Stava ormai scendendo la sera, ma Roberto non sembrava infastidito dalla luce ormai scarsa. Non pensava minimamente ad alzarsi per premere l'interruttore e continuava a leggere le carte che aveva sulla scrivania con la sua aria imperturbabile.
Avevano dovuto lasciare in sospeso una conversazione importante, una mezz'oretta prima, e Giuseppe sentiva il bisogno di arrivare a una conclusione. Quello di cui avevano discusso non era un affare che potesse essere rimandato e lo sapevano entrambi.
Non bussò sullo stipite, né chiese a Roberto il permesso di entrare prima di varcare la soglia.

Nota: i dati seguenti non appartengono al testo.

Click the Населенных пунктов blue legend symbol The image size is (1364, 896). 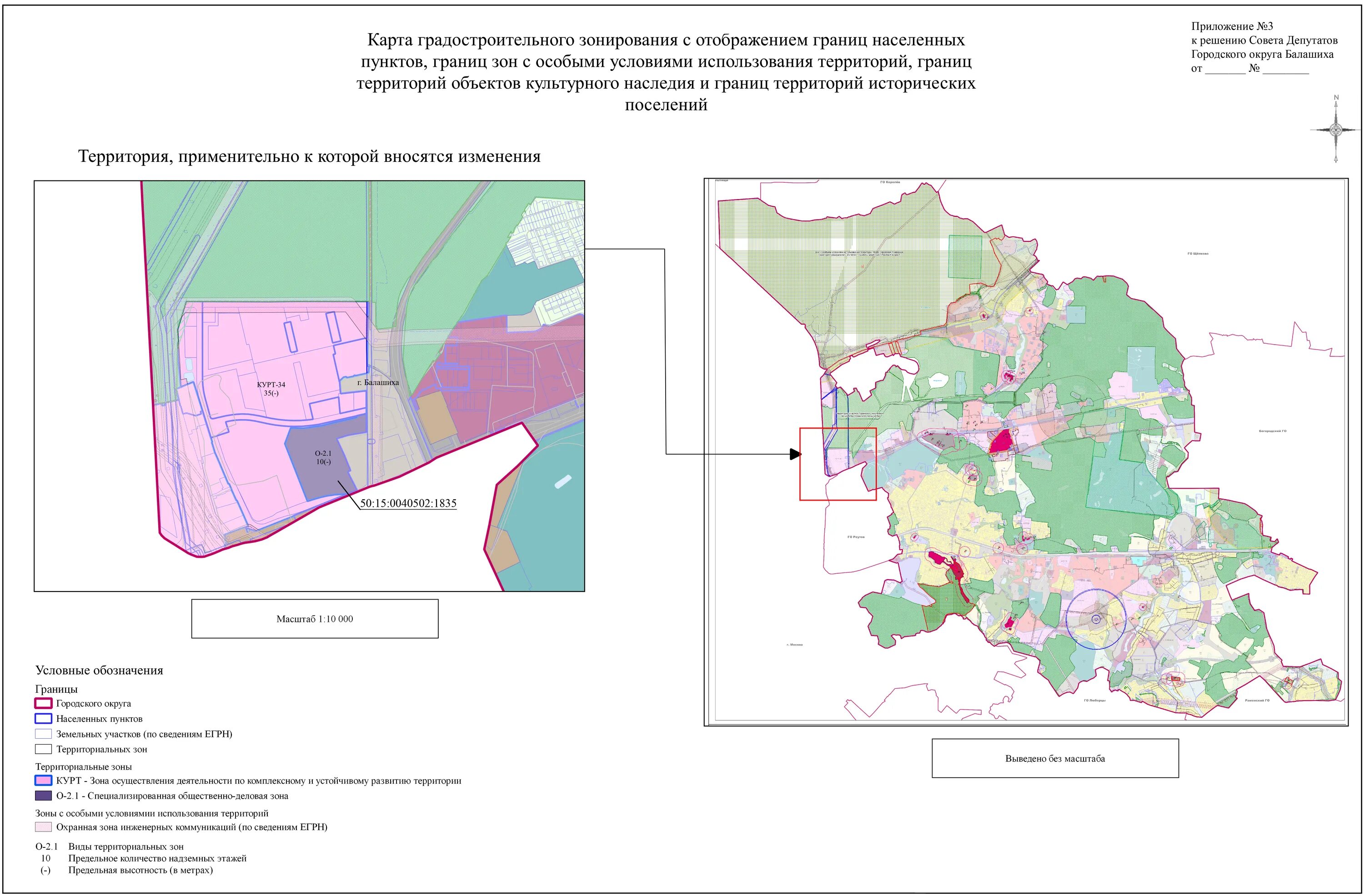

Si diresse verso di lui, afferrò una sedia e gli si sedette di fronte. Gottardi distolse lo sguardo dai fogli che stava leggendo e lo fissò senza dire una parola. Attendere non servì a nulla, il titolare rimaneva in silenzio.
«Allora?» lo esortò Giuseppe. «Cos'altro vuoi sapere?»

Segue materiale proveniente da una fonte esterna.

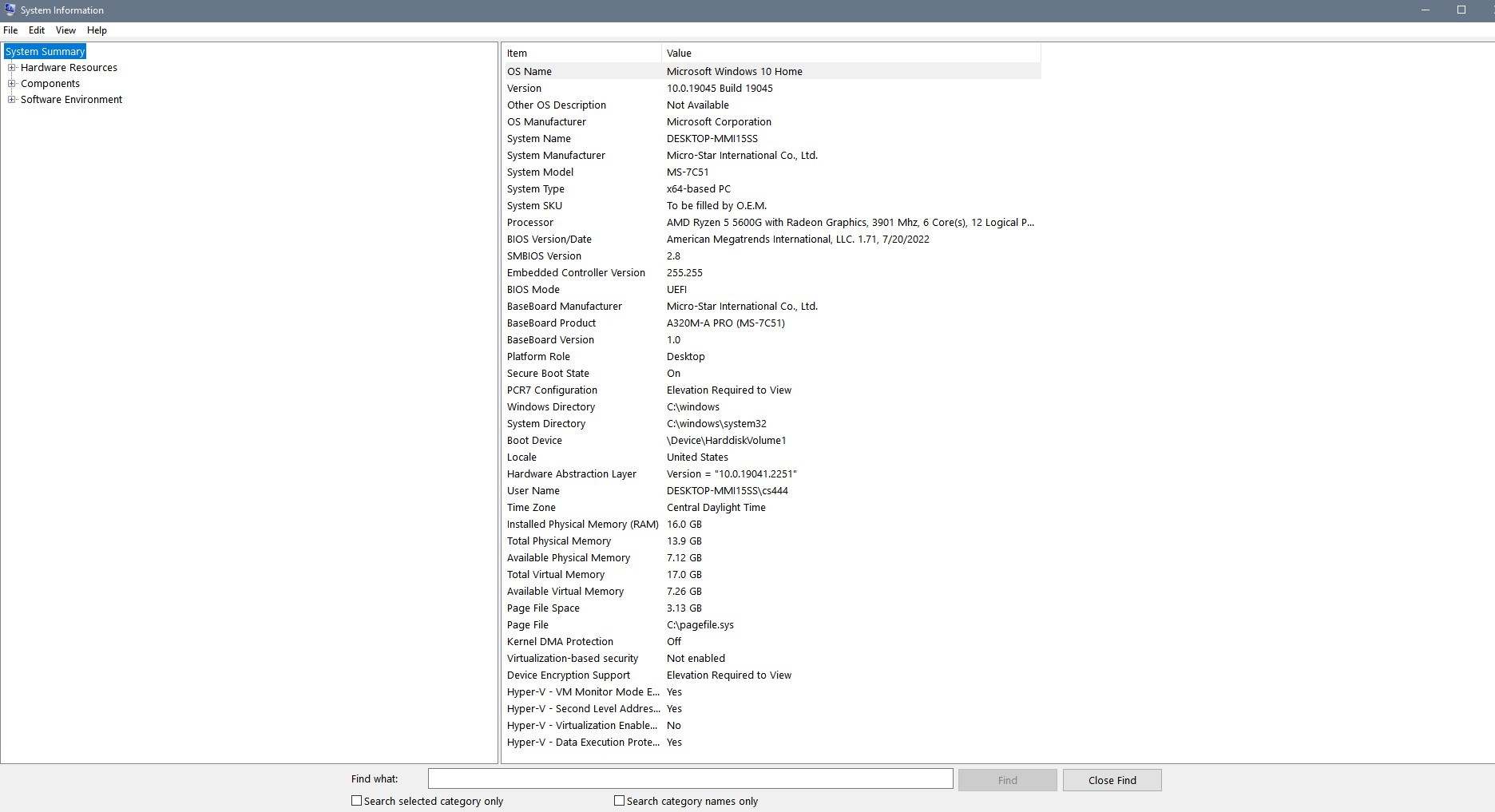Click inside the Find what input field
Screen dimensions: 1495x812
(x=689, y=778)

«Non so» rispose Roberto, con un tono che appariva quasi sprezzante. «Cosa mi vuoi raccontare?»
«Non c'è niente da raccontare.»
«Partiamo male, se è tutto quello che hai da dire. Avete fatto qualcosa, quella sera. Era la sera della festa in centro. Ve ne siete andati con una scusa ben prima dei fuochi d'artificio.»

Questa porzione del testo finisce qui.